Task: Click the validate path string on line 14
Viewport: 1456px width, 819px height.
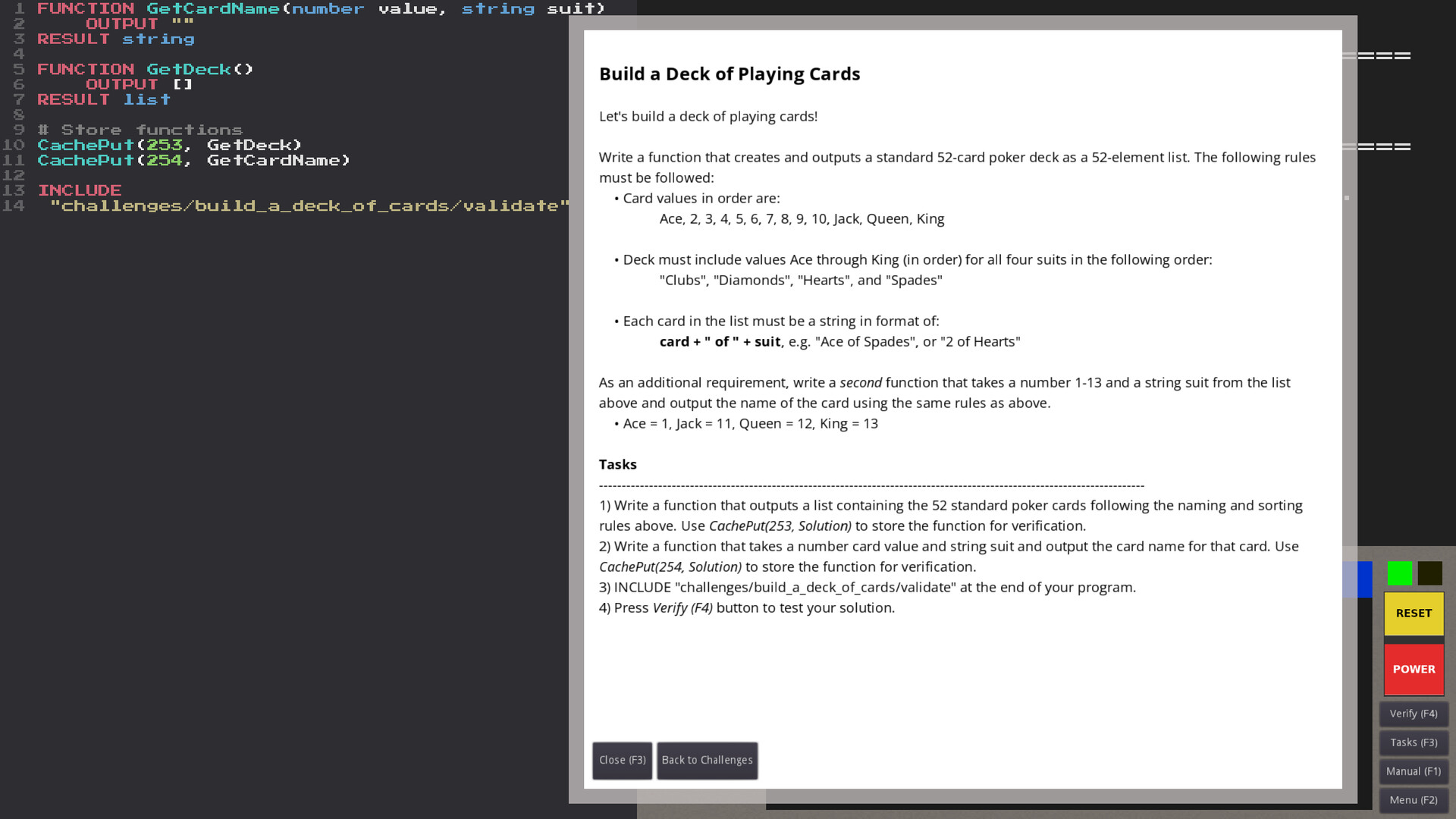Action: 309,206
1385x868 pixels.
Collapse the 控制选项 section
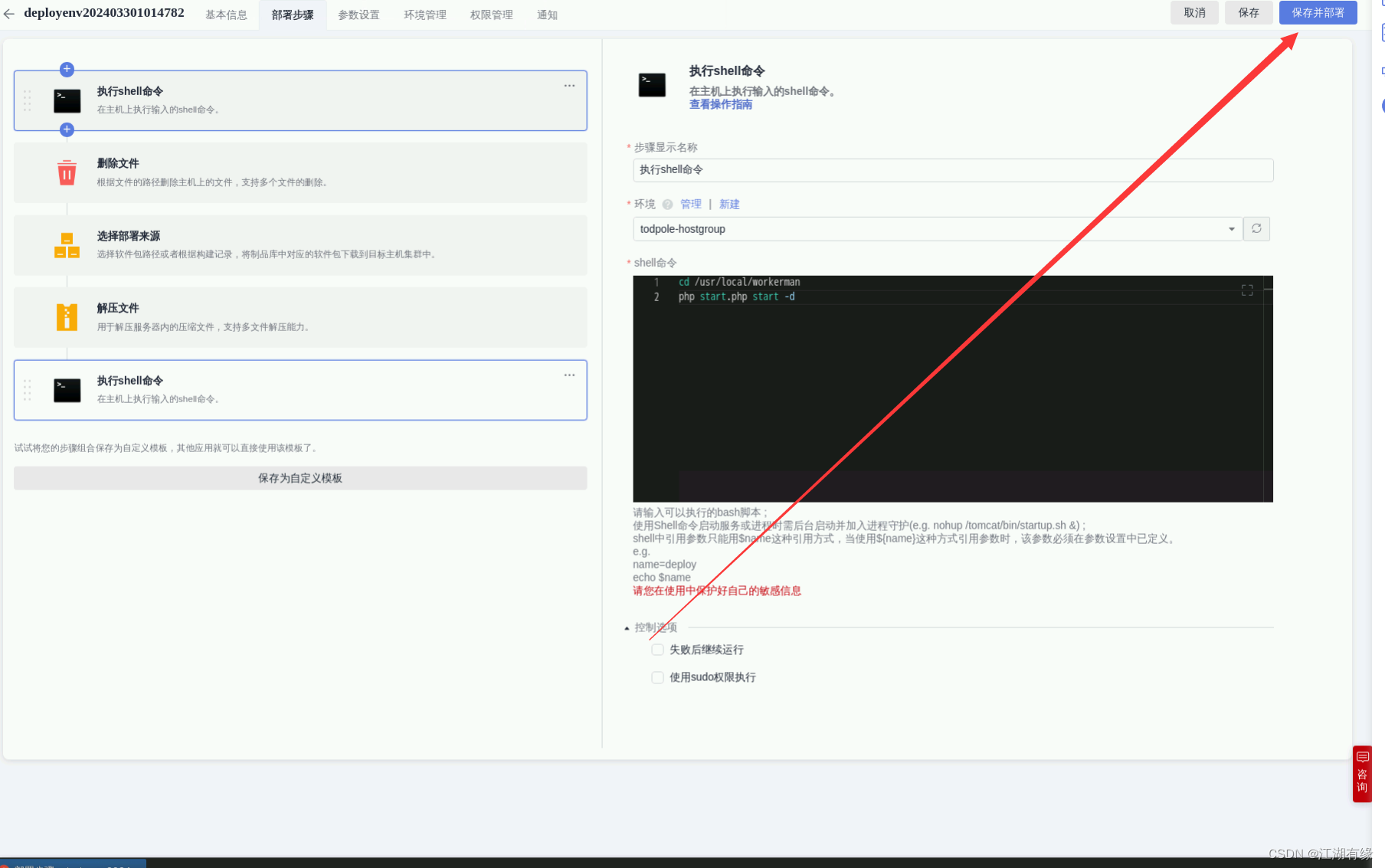(627, 627)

** TASK INSTRUCTIONS **
Quote the data above in full and without alteration; skip the pictures.

** RESULT BELOW **
Task: Click the validate path string on line 14
Viewport: 1456px width, 819px height.
Action: 309,206
1385x868 pixels.
Collapse the 控制选项 section
(627, 627)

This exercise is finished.